Neat, huh? Yeah, I suppose. I really like cosmos and nasturtiums and lettuce—especially its name, merveille de quatre saisons—but this endless need for trust, which is probably supposed to renew my faith in nature, makes me feel old and cranky instead.
During my early twenties I once stated in print that the only way to get good at gardening was to get old. “There are no child prodigy gardeners,” I wrote. Almost immediately, I heard from a 16-year-old boy who actually was one, but I held to my theory. At my age, gardening was a screwball comedy, and everything that went wrong at least did so in a charming or instructive manner. Apple tree saplings that never progressed beyond sticks were okay because, I mean, a good stick is hard to find, right? It explained the Minnesota Midget melon that produced one cardboard-tasting fruit, but who cared—what a nice anecdote it made, after all.
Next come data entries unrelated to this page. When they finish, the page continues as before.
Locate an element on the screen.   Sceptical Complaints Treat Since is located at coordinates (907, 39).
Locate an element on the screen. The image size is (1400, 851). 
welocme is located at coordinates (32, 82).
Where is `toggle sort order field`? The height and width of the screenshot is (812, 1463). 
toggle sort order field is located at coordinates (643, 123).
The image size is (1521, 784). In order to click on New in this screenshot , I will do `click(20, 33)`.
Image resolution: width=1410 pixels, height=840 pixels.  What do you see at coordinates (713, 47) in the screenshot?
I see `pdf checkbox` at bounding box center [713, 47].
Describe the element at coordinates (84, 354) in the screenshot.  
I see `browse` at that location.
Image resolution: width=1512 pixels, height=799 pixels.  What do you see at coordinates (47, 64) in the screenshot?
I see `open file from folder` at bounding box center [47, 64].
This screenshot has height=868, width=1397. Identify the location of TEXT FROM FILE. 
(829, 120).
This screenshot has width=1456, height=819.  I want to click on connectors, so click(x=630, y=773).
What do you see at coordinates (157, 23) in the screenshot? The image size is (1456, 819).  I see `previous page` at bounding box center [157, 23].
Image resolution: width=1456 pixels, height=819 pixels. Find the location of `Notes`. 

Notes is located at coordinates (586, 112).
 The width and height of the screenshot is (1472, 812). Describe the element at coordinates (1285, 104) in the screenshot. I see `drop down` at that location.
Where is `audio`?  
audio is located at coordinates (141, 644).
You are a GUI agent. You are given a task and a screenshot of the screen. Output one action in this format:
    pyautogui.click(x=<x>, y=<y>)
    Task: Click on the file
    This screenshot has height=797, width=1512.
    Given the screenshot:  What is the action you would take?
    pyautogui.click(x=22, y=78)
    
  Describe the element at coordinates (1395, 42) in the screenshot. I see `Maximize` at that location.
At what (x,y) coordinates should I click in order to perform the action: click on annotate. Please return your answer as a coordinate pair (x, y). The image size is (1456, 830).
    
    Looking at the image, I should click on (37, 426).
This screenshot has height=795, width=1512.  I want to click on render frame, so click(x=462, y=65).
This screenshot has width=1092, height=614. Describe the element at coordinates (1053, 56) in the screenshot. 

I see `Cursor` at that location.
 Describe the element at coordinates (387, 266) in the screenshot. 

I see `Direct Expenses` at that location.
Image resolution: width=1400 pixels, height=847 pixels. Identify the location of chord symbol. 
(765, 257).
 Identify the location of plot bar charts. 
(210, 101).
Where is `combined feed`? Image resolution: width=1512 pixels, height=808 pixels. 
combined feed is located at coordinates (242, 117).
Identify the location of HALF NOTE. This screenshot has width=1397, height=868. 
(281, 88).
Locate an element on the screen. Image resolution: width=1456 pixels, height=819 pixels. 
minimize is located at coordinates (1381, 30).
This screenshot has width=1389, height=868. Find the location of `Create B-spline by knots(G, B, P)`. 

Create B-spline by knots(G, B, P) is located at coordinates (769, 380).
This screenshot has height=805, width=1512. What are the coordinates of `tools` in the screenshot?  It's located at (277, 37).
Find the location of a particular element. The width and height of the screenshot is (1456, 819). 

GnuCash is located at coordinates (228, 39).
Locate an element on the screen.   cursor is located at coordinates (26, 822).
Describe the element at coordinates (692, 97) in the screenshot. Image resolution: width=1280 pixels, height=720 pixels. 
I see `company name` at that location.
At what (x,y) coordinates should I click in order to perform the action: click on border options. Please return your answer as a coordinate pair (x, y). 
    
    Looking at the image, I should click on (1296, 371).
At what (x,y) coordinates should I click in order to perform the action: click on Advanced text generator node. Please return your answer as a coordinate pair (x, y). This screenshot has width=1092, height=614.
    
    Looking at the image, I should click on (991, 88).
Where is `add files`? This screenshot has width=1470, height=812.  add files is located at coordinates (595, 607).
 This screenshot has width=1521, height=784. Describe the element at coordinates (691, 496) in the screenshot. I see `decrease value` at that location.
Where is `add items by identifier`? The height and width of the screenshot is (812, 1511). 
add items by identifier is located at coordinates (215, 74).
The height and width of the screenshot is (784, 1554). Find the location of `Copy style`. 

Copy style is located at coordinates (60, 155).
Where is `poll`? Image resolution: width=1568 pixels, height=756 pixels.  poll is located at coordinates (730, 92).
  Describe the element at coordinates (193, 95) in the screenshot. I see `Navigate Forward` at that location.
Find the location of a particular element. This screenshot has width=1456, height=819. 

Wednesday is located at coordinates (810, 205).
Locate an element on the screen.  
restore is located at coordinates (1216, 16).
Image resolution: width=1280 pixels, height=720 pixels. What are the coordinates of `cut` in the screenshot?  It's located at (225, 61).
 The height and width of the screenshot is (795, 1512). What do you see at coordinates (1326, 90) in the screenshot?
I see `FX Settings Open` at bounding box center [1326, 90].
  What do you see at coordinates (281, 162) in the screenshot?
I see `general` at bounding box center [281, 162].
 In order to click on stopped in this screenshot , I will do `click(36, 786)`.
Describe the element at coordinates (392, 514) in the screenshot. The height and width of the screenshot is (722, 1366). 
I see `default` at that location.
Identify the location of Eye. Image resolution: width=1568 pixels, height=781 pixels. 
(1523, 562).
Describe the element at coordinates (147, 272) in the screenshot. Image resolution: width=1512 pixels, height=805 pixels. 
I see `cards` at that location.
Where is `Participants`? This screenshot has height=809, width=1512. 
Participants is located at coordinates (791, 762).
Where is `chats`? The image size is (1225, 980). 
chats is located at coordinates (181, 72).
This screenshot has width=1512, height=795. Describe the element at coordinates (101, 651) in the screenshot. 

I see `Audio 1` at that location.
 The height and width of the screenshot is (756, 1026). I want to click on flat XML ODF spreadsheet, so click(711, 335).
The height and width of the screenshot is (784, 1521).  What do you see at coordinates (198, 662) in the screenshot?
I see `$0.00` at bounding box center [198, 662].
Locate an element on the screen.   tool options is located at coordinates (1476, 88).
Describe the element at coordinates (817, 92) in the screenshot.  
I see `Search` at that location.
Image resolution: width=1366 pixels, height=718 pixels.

Well, you can keep your cocktail party chat, because these days I hope, somewhat grimly, to feed my family on the fruit I plant. Furthermore, as my 50th birthday approaches, the garden actually causes me stress, anxiety, and even a sense of impending doom. Something is suspicious about big items–my soil, my drinking (and watering) water. All, not some, of the leaves of the emerging plants at my place, are a weird yellow. The new plants may have just experienced a little shock. But it’s also possible that our ENTIRE NEIGHBORHOOD IS FULL OF TOXINS. And groundwater? Don’t get me started!
As to the seeds: I’m relieved they sprouted, but also nervous. Since when do squirrels dig giant holes next to tiny seedlings and for what dire purpose? What if the sunflowers choke out the alyssum? What insect chews perfect half-moons while my back is turned? Can these seedlings be saved?
My old vision of the calm and capable old gardener-savant is nothing but a pile of hooey. The fact that you question more as you age is the problem, not the solution.